What is something that you would like your students to know, and what are your teaching goals?
When I started teaching, I was all about content. You know, “let’s learn these different kinds of speeches and how to give them, what are the parts of the speeches,” and blah, blah, blah. And then I started teaching rhetorical theory, and it was like, “Well, you have to know what Aristotle had.” I still think that the history of rhetoric is important. But over the last 10 years, and certainly since Covid, I’m less focused on content and more on ideas and confidence and actually being able to communicate a point of view. It seems like students today are very hesitant to say what they believe in. They don’t want to offend anyone. I mean, I remember being risk averse when I was their age, too, so it’s not like I blame them or anything. But in today’s world, we have to be able to talk about what we disagree about and not just keep it under the table.

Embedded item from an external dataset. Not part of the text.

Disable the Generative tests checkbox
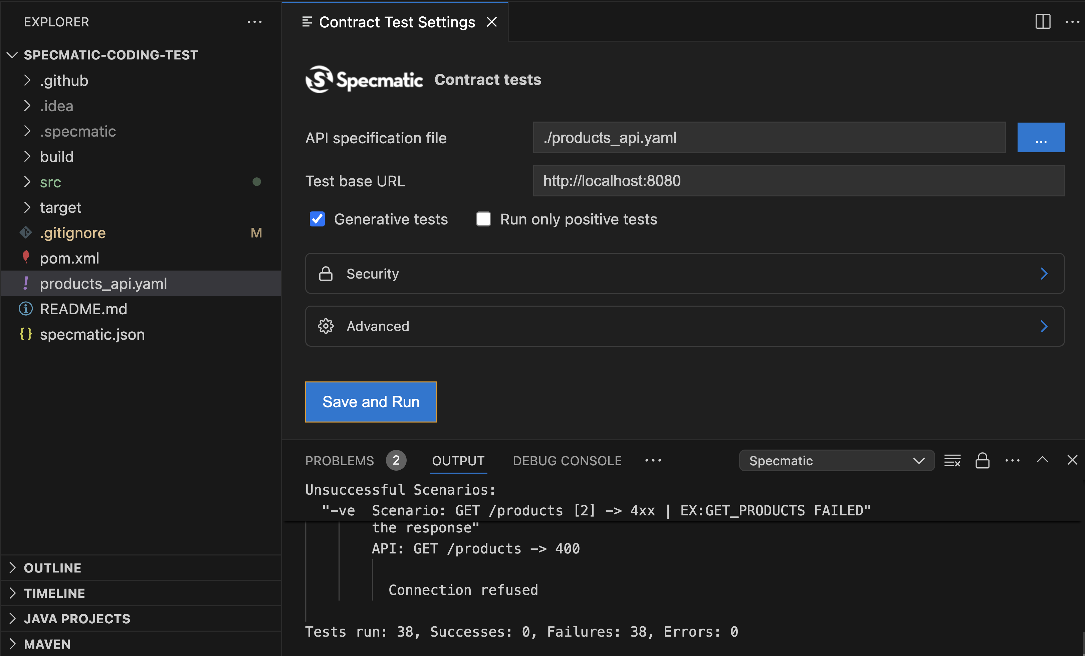The height and width of the screenshot is (656, 1085). coord(317,219)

Here’s the other thing I would say to my students. Be curious. It’s very few kids in the room that will actually give me an answer, and I don’t know if it’s because they’re not curious. People used to talk about what they see as important, you know? And it’s really hard to get that kind of a conversation going these days.

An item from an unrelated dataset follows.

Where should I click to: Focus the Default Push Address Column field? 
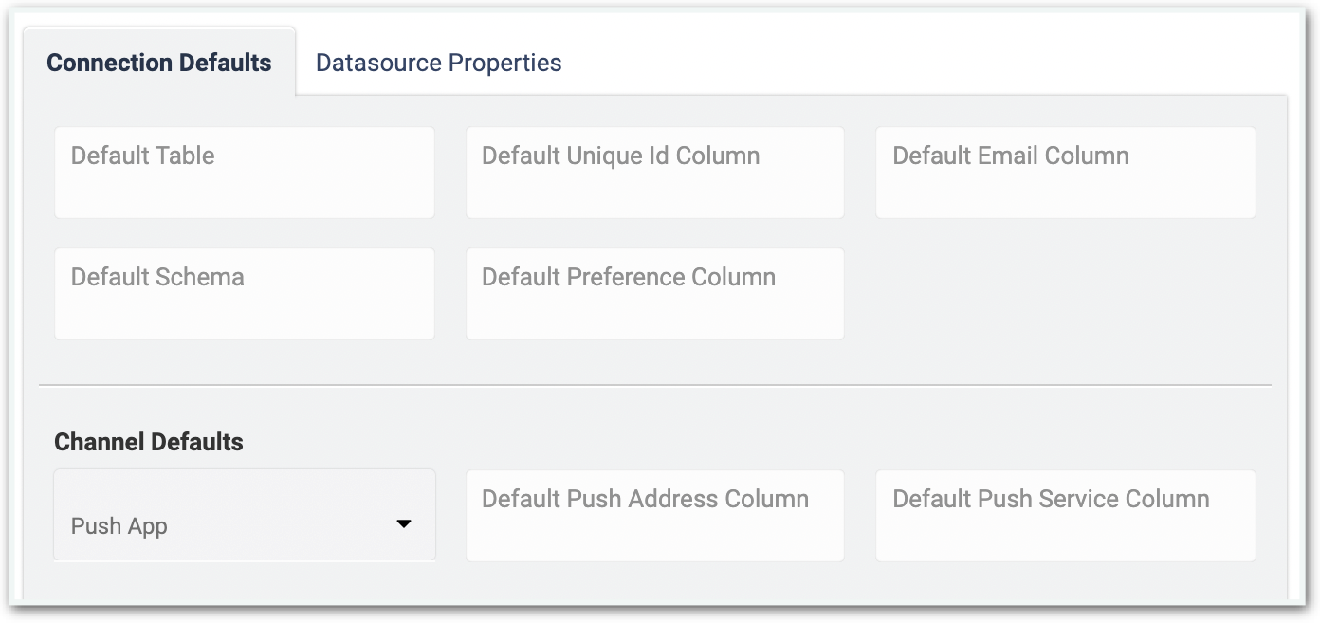(655, 516)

If you were to tell your younger self something as one of your students, what is something that you would want them to know?

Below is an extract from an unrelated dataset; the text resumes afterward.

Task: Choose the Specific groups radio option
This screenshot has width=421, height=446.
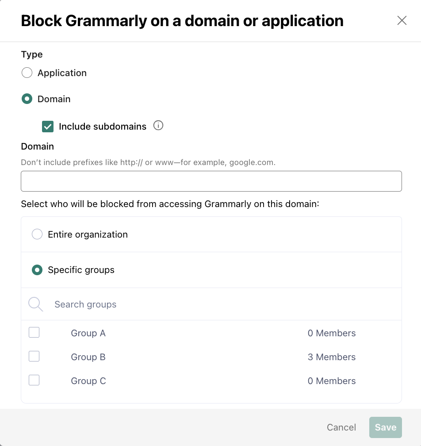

I just think that to my younger self, I think I would say, be more ballsy. I think that a lot of people would think that I was pretty brave as a kid, as a young person, gallivanting around the country the way that I did. But I would say that to the kids today too, don’t be so afraid of change and taking a step and making a mistake, right? Because that’s where you learn. And if you learn to communicate with people on any kind of a subject, the world is going to be a better place.